Tag & Nacht

Die Kindheit der neuen Premierministerin, Élisabeth Borne, war geprägt vom Selbstmord ihres Vaters im Jahr 1972, als sie erst 11 Jahre alt war. Der als Bornstein geborene Joseph Borne, ein ehemaliger Widerstandskämpfer polnischer Herkunft, erlebte die Hölle des Konzentrationslagers Auschwitz-Birkenau.

Die neue Premierministerin Élisabeth Borne hält sich in Bezug auf ihr Privatleben ebenso bedeckt wie in Bezug auf ihr Elternhaus, das vom Zweiten Weltkrieg geprägt war. Ihr Vater Joseph, ein jüdischer Widerstandskämpfer, wurde 1944 nach Auschwitz-Birkenau deportiert. Nach seiner Befreiung im Jahr 1945 blieb er von den Erlebnissen der Inhaftierung tief gezeichnet. Joseph Borne nahm sich das Leben, als seine Tochter erst elf Jahre alt war.

„Es war nicht immer einfach. Ich habe meinen Vater verloren, als ich noch sehr jung war. Und so sind wir bei meiner Mutter aufgewachsen, die zwei Töchter hatte und kein grosses Einkommen“, hatte sie 2021 in einem Interview mit dem Fernsehsender C8 erzählt, ohne in weitere Details zu nennen.

Aufgeführte Einträge:

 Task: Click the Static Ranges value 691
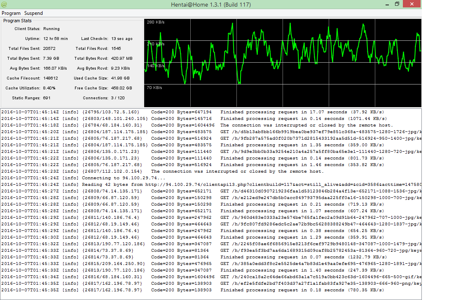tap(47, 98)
...
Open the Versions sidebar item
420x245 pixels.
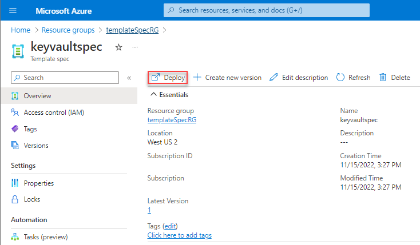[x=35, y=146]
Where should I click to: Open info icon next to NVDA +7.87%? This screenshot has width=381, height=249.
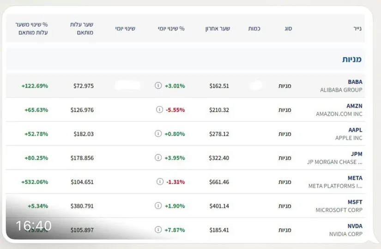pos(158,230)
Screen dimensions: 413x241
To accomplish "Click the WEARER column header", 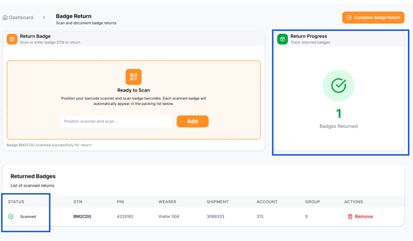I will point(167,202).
--
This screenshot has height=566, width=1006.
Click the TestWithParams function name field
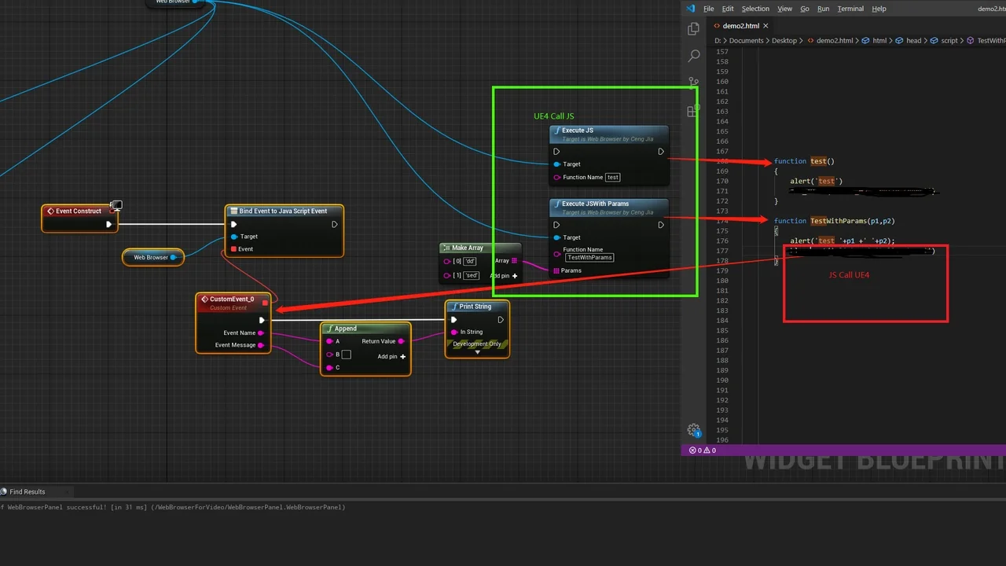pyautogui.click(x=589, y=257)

Aufgabenstellung:
Stimmen die folgenden Aussagen mit dem Text über Élisabeth Borne überein? Antworte jeweils mit Ja oder Nein und zitiere wörtlich die entscheidenden Worte des Textes.
(a) Joseph Borne wurde 1944 nach Auschwitz-Birkenau deportiert.
(b) Élisabeth Borne wuchs nach dem Tod ihres Vaters bei ihren Großeltern auf.
(c) Das Interview aus dem Jahr 2021 gab sie dem Fernsehsender C8.
Die Datensätze stammen aus einer anderen Quelle als der Text.

Lösung:
(a) Ja: „wurde 1944 nach Auschwitz-Birkenau deportiert“
(b) Nein: „Und so sind wir bei meiner Mutter aufgewachsen“
(c) Ja: „hatte sie 2021 in einem Interview mit dem Fernsehsender C8 erzählt“